I decided that the best way to prepare for the new year and process through the previous year was to highlight my low-lights. Here are the three areas I feel I failed as a leader in 2017. My hope is that this reflection helps me to learn from my errors and hopefully helps you learn from my mistakes before you make similar ones.
LED FROM MY WEAKNESSES
I have definitive strengths as a leader. I process material quickly, am able to see the big picture, connect dots for others, and am not afraid to take a stand. Arguably my greatest strength is the ability to get stuff done. I grind my face off.
Where I struggle sometimes is in coalition building, going slow to go fast, and creating team synergy independent of my efforts. Nothing I have written in these two paragraphs is something I learned in 2017. Nor will my list of strengths and areas for growth be the exact same for anyone reading this.
What I did in 2017 that I will not do in 2018 is spend time trying to lead from my weaknesses. Let me explain, I spent far too much time and energy trying to be the perfect leader and building up my areas of growth in 2017 to expand my repertoire and lead in a different way.
In doing so, I lost a little bit of myself along the way and in many cases my organization did not achieve the results I believe were possible. In 2018, I am leading from my strengths while being mindful of my challenges. I am not doing the opposite as I did in 2017.

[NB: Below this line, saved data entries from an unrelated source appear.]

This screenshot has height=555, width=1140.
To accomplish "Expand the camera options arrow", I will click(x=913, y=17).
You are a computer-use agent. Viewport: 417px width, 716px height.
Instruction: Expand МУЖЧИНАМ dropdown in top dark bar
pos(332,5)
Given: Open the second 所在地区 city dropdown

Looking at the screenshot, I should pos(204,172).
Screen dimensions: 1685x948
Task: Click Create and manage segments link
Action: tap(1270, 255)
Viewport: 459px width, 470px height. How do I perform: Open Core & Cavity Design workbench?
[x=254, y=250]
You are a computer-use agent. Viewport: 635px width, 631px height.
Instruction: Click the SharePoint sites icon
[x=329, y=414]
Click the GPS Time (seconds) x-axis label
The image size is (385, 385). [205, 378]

LED THE WAY I LIKE TO BE LED
I love autonomy. Words simply cannot express how much I love being able to be the driver of my daily work and actions. I love working toward a goal – but just provide me the goal, do not provide me the tactics necessary to achieve that end. Autonomy is my love language.

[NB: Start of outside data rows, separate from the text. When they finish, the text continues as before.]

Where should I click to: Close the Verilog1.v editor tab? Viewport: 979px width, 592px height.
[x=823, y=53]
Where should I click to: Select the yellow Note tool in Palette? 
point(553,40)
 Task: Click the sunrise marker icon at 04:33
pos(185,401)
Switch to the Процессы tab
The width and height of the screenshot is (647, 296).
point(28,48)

I spent much of 2017 (and the years prior) leading in this fashion. I loved autonomy so clearly so did my people. What occurred is some misdirection, indecision, and the feeling of occasionally being on an island for my people.
Simply, I led the way I liked to be led instead of in the manner my people and my organization needed me to lead. In edu-speak I did not personalize the experience for my people. Instead, I ‘taught’ the way I ‘learned’ and in trying to do what was best for my people I ended up under-serving them.
With this new awareness comes responsibility. 2018 will be different.
FIXED FAULTS INSTEAD OF AMPLIFYING STRENGTHS
I coach several leaders in other organizations and always find it troubling how I can truly and deeply invest in those leaders with a different level of empathy and patience. The ability to invest in others with no accountability for their performance is empowering. It helped me to try and maximize their strengths and focus less on fixing their areas for growth.
With my people in my organization it was different. I worked with them deeply and personally, but often to fix their faults instead of finding ways to leverage their strengths. I was trying to create perfect leaders instead of a perfect organization capitalizing on the unique strengths each of them brought to the table.
This year I strive to amplify each and every one of my people’s strengths instead of constantly working with them to mitigate their areas of possible improvement. My hope is this outlook provides a new and different level of confidence for my people so that they can help me to create the best version of our unique team.